Pete Rouse, now the interim White House chief of staff, was already working on the plan in October when Rahm Emanuel stepped down as chief of staff to run for mayor of Chicago. The process has been a highly guarded secret even inside the White House, with Valerie Jarrett, a senior adviser; Robert F. Bauer, the general counsel; and Mr. Axelrod also providing guidance.

The president was frustrated by the bureaucracy of the administration, aides said, and asked Mr.

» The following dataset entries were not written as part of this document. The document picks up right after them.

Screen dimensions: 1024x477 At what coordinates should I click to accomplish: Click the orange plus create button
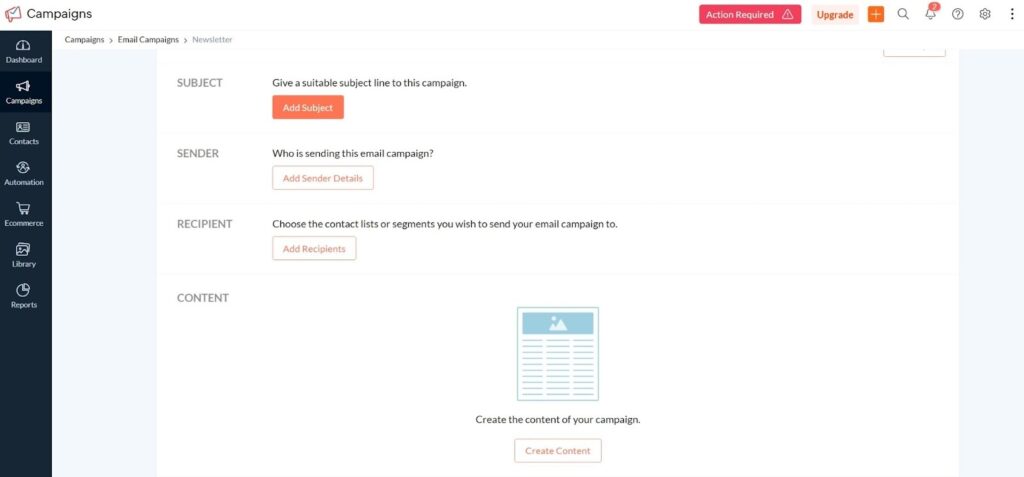(x=876, y=14)
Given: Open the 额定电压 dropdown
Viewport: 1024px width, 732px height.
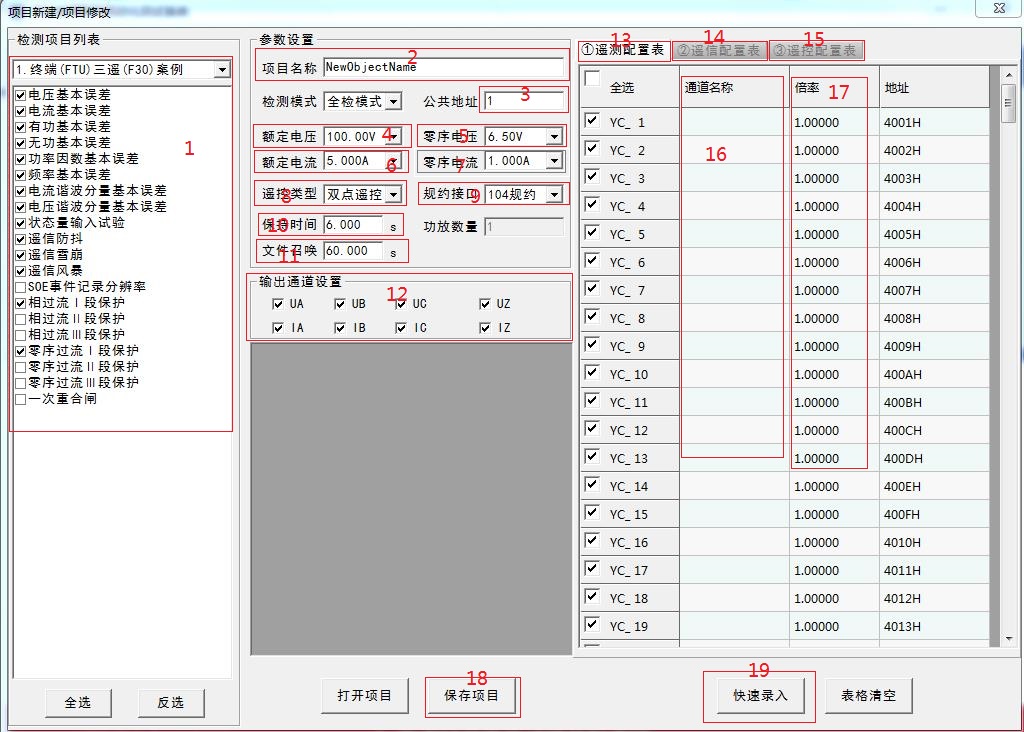Looking at the screenshot, I should pyautogui.click(x=393, y=136).
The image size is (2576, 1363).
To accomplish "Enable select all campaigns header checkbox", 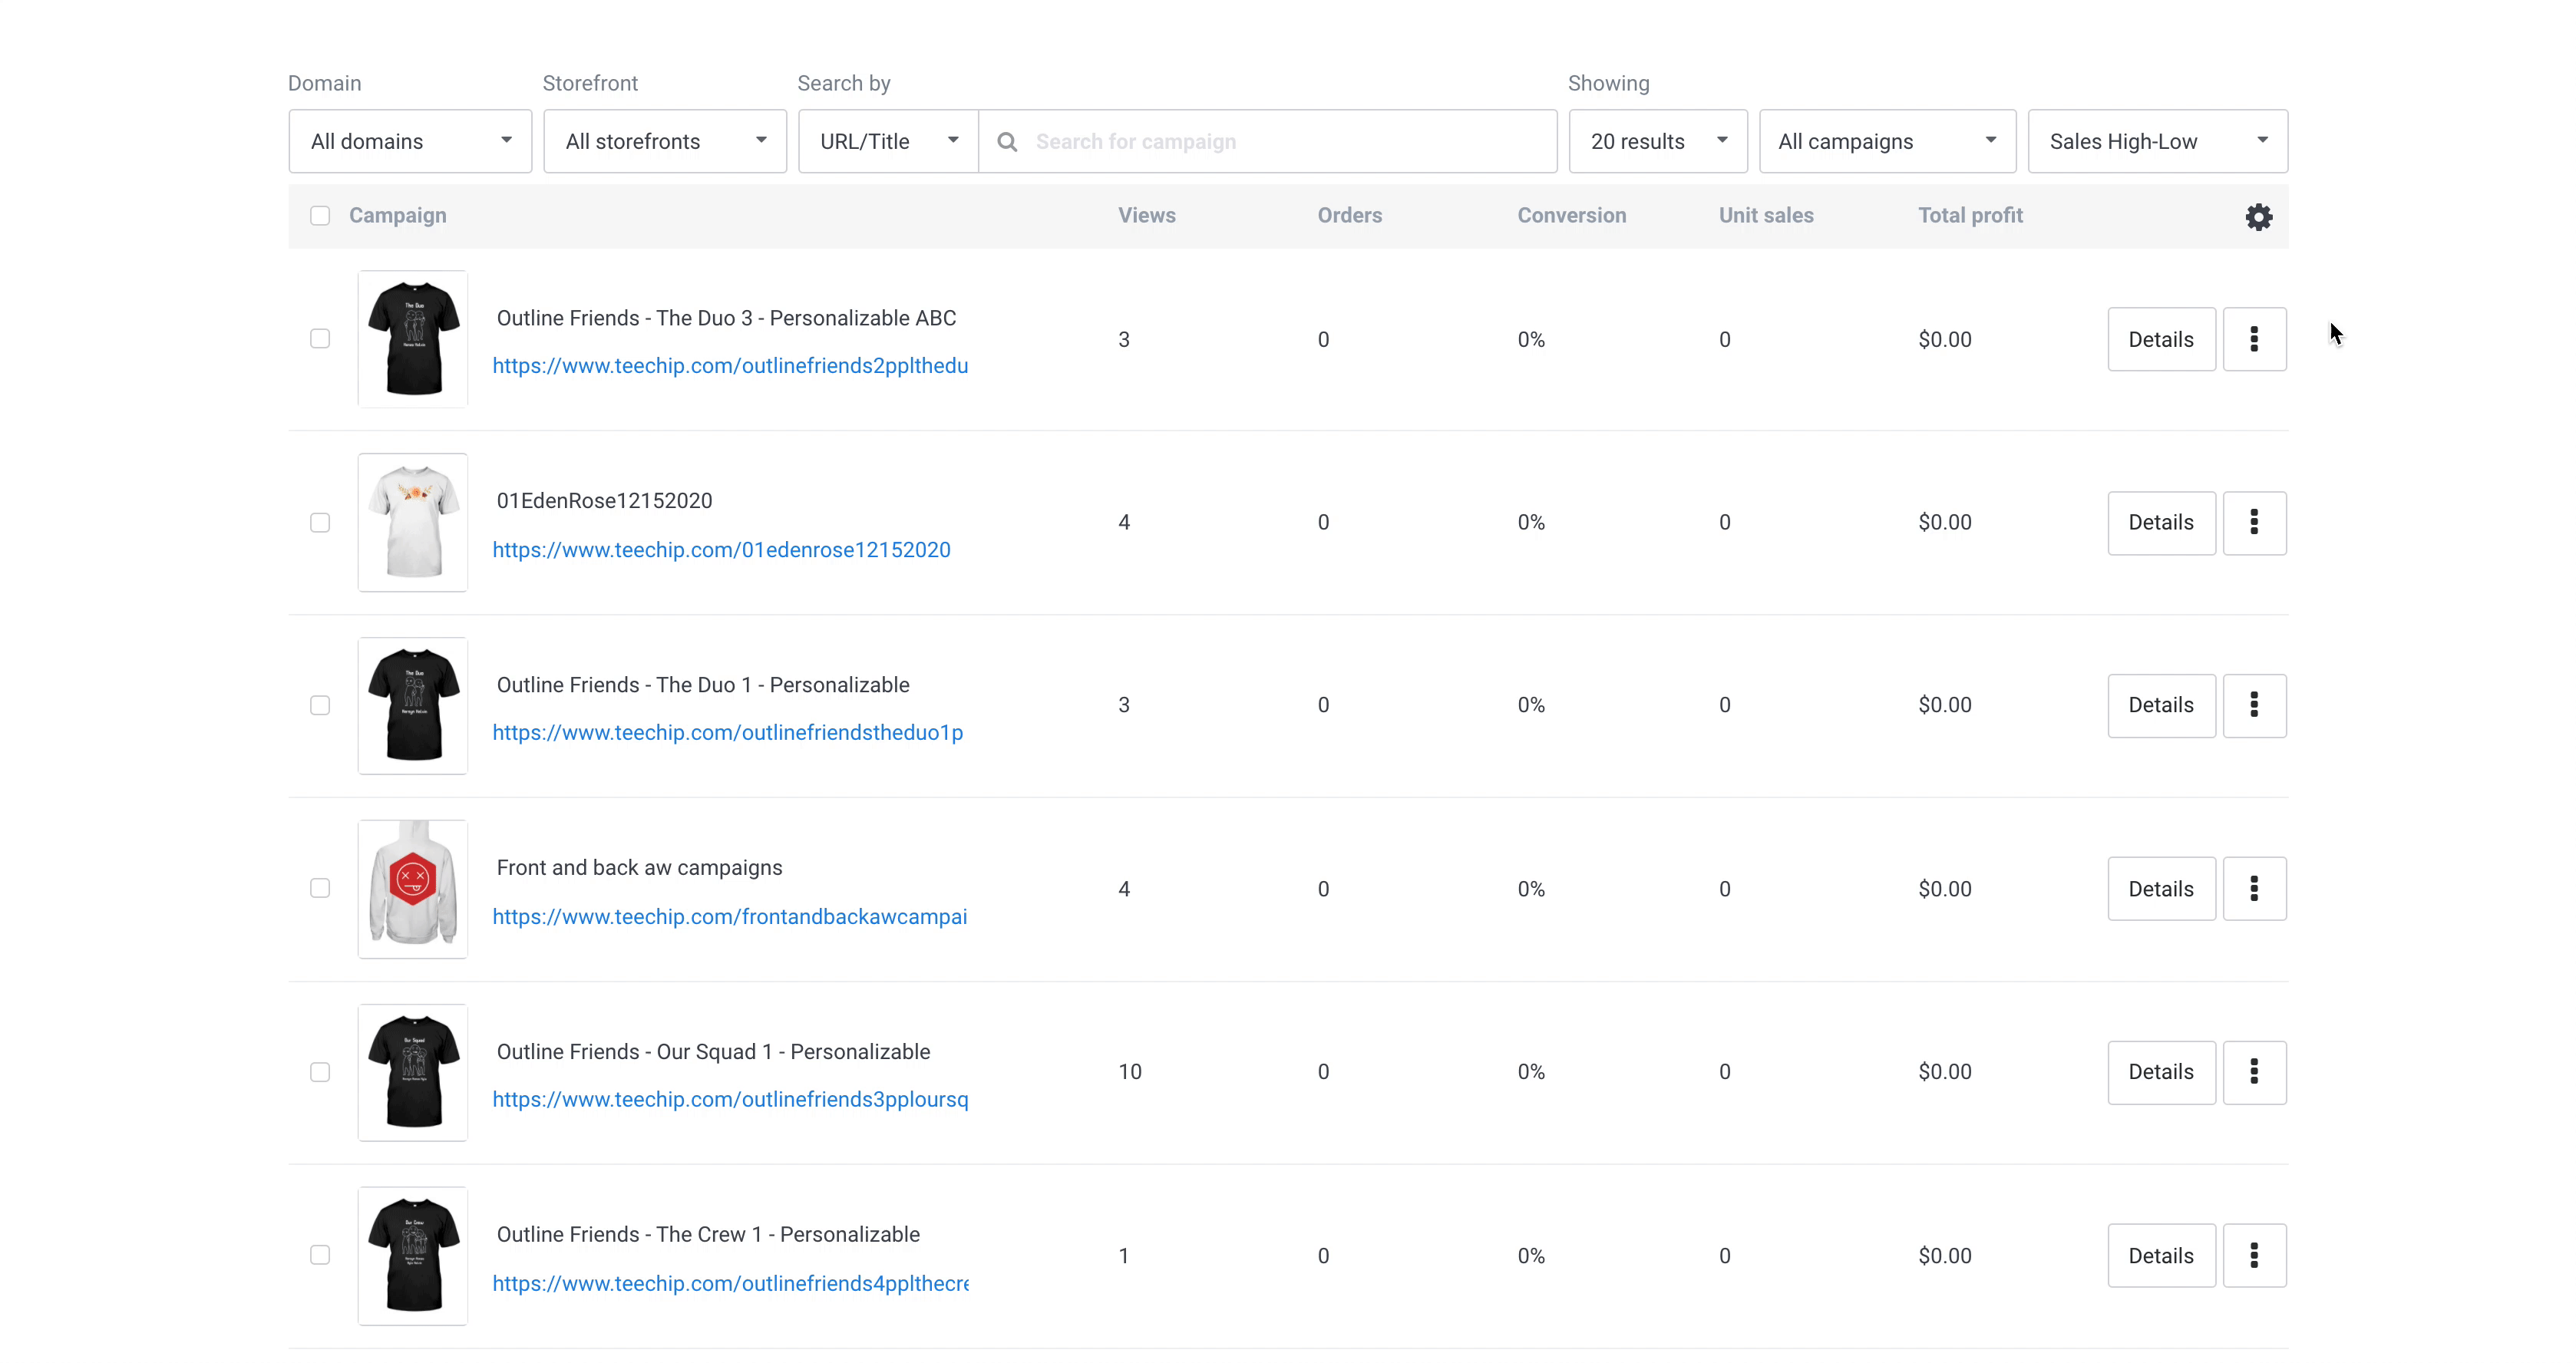I will click(x=320, y=215).
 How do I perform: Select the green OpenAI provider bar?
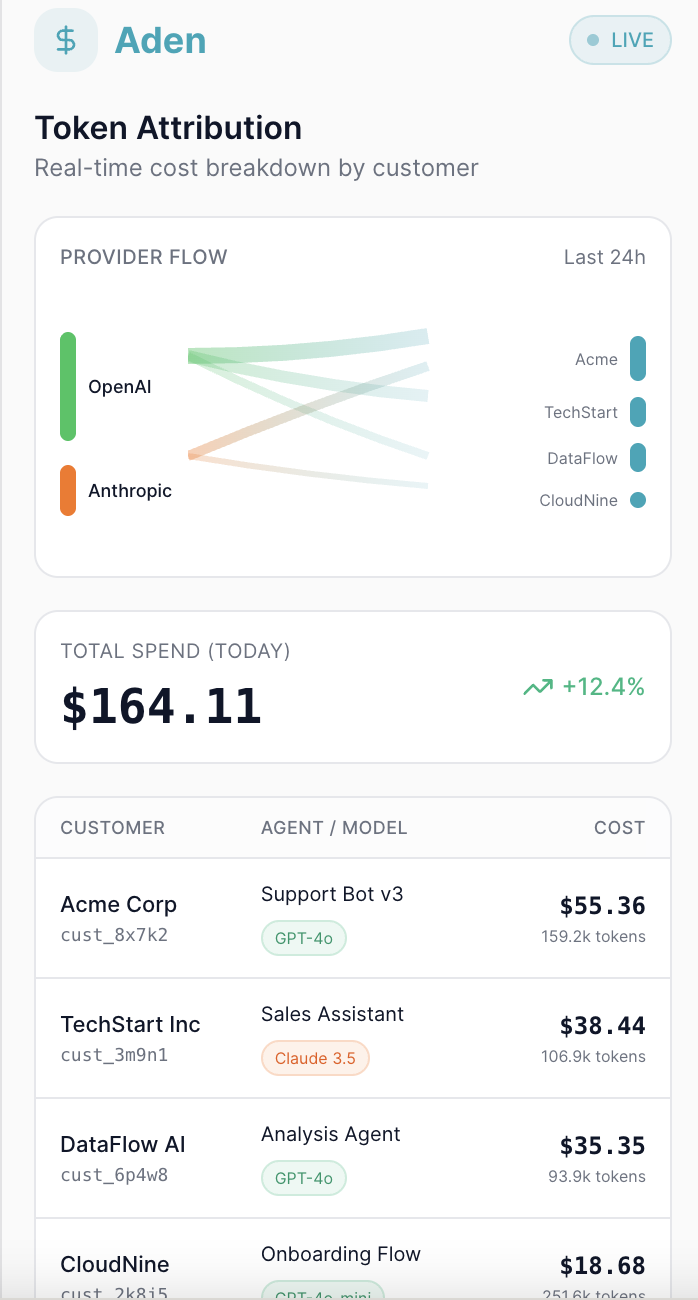point(68,386)
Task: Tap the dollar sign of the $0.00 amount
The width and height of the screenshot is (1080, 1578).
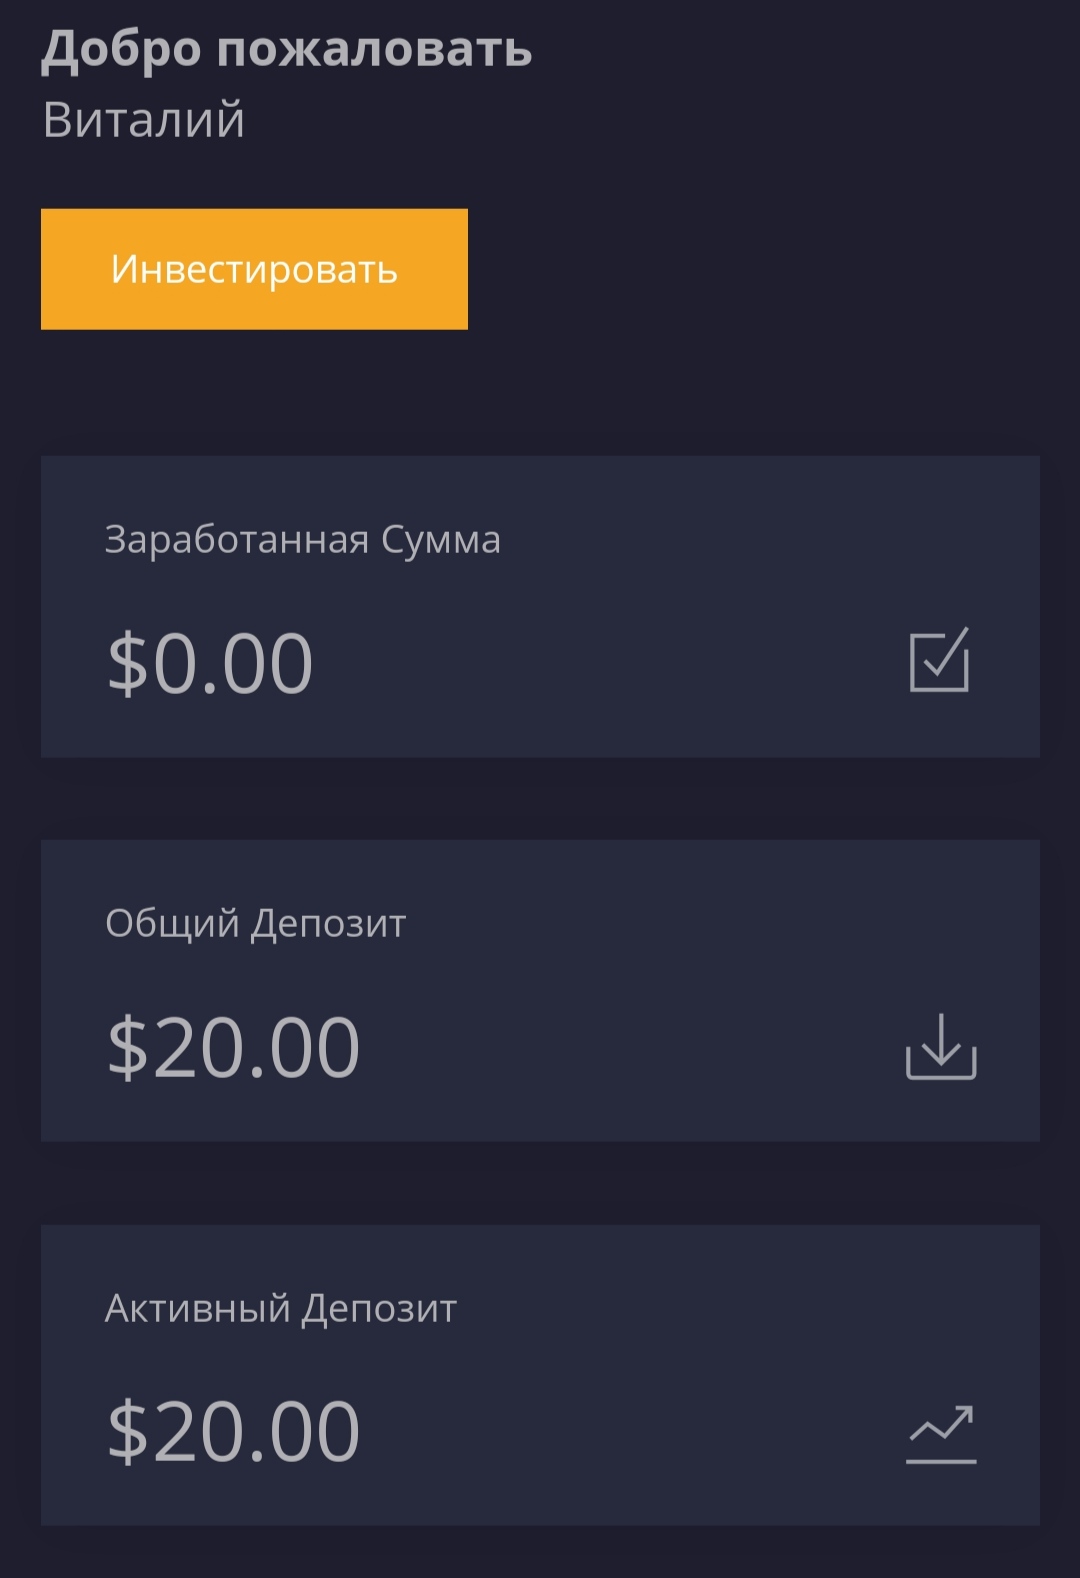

Rouse to recommend ways to improve internal communication and efficiency.

Yes, it must have been the organization of the administration that contributed to the “Republican victory” or, at least, the inability to ameliorate the losses.  In fact, of course, it had little to do with the organization or the message.  Instead it had to do with pushing an unpopular agenda at a time with the focus should have been on other things – jobs and the economy.  It is one of the reasons that even while Democrats celebrate the number of “accomplishments” rendered by the 111th Congress their approval rate remains low.  It isn’t about the “number” but the desirability of the accomplishments that count.  Voters signaled most emphatically they were dissatisfied with that Congress’ “accomplishments” in a most damning way in November.

Of course a true bureaucrats answer to such a defeat is to tinker with the bureaucracy looking for ways to “improve internal communication and efficiency” even while improvements in both would be irrelevant to the real reason for they administration’s perceived failures the previous two years.

And, a new strategy is emerging which smacks of what?  In a word, campaigning:

Mr. Obama intends not only to extend a hand to Republicans but also to begin detaching himself more from Congress and spending more time making his case directly to the American people.

He may find it harder to “detach” himself from Congress than he thinks, although if successful he might gain a few approval points.  But if history is any teacher, the “detachment” will be an acrimonious one with the usual attempt at blame shifting common to the Obama presidency to this point.  And the people have pointedly said any number of times that they’re tired of the president trying to blame everyone else for his problems.

And how about an imperial presidency?  I have to wonder if the rabid left, who got so exercised about George Bush’s use of executive orders will find it within themselves to level the same criticism at Obama?

“In a world of divided government, getting things done requires a mix of compromise and confrontation,” said Dan Pfeiffer, the White House communications director. “What are the things you can do without Congress? In some cases, that involves executive orders, but it also involves using the bully pulpit of the presidency to make a political argument about the direction of the country.”

Interestingly the man who was touted as the 2nd “great communicator” has been singularly ineffective in his first two years of effectively using the bully pulpit the presidency provides.  Will he rally his supporters in the next 2 years with its use?  Or will he remain the same ineffective communicator he’s been these past two years?  Have the American people finally seen through this guy and his penchant for high sounding rhetoric?  Can they again be seduced into voting for a guy who many (among those who voted for him) have come to consider an empty suit?